Try it: Which lines of the entries below contain the string "Ταξίδι"? Copy each one.

..............................

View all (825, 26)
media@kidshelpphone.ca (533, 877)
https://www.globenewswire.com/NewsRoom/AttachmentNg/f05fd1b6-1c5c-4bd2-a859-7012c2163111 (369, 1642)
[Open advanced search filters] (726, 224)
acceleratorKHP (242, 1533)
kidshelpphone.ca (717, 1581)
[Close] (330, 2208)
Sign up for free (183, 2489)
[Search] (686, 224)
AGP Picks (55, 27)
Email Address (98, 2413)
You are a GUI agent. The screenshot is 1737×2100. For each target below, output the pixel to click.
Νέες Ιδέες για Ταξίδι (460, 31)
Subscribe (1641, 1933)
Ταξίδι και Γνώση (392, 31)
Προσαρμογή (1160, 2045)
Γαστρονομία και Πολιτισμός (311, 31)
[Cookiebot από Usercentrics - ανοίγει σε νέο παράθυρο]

..............................

Answer box:
Νέες Ιδέες για Ταξίδι (460, 31)
Ταξίδι και Γνώση (392, 31)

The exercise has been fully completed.